= MATERIAL TO PROCESS =
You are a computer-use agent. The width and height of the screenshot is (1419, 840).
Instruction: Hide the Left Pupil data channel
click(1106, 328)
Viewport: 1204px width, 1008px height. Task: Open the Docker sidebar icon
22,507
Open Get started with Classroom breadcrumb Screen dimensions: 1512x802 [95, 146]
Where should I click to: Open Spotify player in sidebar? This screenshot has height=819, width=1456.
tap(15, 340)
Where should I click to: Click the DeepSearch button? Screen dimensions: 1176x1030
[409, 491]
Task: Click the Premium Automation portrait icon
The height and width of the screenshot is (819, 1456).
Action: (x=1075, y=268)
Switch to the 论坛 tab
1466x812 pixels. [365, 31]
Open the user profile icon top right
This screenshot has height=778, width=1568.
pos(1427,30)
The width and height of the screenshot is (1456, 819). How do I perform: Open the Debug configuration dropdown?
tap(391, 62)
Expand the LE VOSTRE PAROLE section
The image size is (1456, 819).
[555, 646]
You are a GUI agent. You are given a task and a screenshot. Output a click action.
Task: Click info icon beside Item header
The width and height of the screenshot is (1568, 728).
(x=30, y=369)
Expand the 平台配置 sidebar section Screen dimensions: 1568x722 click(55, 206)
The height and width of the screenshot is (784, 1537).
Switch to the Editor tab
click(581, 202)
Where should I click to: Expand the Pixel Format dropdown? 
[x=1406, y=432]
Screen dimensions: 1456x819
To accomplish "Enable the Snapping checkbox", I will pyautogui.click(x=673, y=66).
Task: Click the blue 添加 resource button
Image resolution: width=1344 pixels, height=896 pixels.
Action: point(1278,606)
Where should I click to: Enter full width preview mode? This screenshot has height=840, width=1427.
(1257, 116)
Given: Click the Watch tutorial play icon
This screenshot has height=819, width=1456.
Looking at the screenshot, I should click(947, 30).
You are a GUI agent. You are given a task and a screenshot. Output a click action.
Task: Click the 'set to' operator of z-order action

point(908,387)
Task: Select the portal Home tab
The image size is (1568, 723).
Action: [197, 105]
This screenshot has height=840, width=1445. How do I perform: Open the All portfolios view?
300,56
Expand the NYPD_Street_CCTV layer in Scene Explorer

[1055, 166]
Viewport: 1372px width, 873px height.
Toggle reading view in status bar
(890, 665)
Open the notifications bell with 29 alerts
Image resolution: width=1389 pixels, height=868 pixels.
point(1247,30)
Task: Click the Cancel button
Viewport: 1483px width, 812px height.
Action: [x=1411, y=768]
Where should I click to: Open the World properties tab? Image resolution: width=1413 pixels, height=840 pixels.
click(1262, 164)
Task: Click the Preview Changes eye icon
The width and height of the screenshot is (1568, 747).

= WHAT NEEDS TO BE DONE =
Extract the listing in its entirety, matching it exactly.

= EXPECTED ANSWER =
You are a computer-use agent. The width and height of the screenshot is (1419, 840).
Instruction: Hide the Left Pupil data channel
click(1106, 328)
Viewport: 1204px width, 1008px height. Task: Open the Docker sidebar icon
22,507
Open Get started with Classroom breadcrumb Screen dimensions: 1512x802 [95, 146]
Where should I click to: Open Spotify player in sidebar? This screenshot has height=819, width=1456.
tap(15, 340)
Where should I click to: Click the DeepSearch button? Screen dimensions: 1176x1030
[409, 491]
Task: Click the Premium Automation portrait icon
The height and width of the screenshot is (819, 1456).
Action: (x=1075, y=268)
Switch to the 论坛 tab
1466x812 pixels. [365, 31]
Open the user profile icon top right
This screenshot has height=778, width=1568.
pos(1427,30)
The width and height of the screenshot is (1456, 819). How do I perform: Open the Debug configuration dropdown?
tap(391, 62)
Expand the LE VOSTRE PAROLE section
The image size is (1456, 819).
[555, 646]
You are a GUI agent. You are given a task and a screenshot. Output a click action.
Task: Click info icon beside Item header
The width and height of the screenshot is (1568, 728).
(x=30, y=369)
Expand the 平台配置 sidebar section Screen dimensions: 1568x722 click(55, 206)
The height and width of the screenshot is (784, 1537).
Switch to the Editor tab
click(581, 202)
Where should I click to: Expand the Pixel Format dropdown? 
[x=1406, y=432]
Screen dimensions: 1456x819
To accomplish "Enable the Snapping checkbox", I will pyautogui.click(x=673, y=66).
Task: Click the blue 添加 resource button
Image resolution: width=1344 pixels, height=896 pixels.
Action: point(1278,606)
Where should I click to: Enter full width preview mode? This screenshot has height=840, width=1427.
(1257, 116)
Given: Click the Watch tutorial play icon
This screenshot has height=819, width=1456.
Looking at the screenshot, I should click(947, 30).
You are a GUI agent. You are given a task and a screenshot. Output a click action.
Task: Click the 'set to' operator of z-order action

point(908,387)
Task: Select the portal Home tab
The image size is (1568, 723).
Action: [197, 105]
This screenshot has height=840, width=1445. How do I perform: Open the All portfolios view?
300,56
Expand the NYPD_Street_CCTV layer in Scene Explorer

[1055, 166]
Viewport: 1372px width, 873px height.
Toggle reading view in status bar
(890, 665)
Open the notifications bell with 29 alerts
Image resolution: width=1389 pixels, height=868 pixels.
point(1247,30)
Task: Click the Cancel button
Viewport: 1483px width, 812px height.
Action: [x=1411, y=768]
Where should I click to: Open the World properties tab? Image resolution: width=1413 pixels, height=840 pixels.
click(1262, 164)
Task: Click the Preview Changes eye icon
The width and height of the screenshot is (1568, 747).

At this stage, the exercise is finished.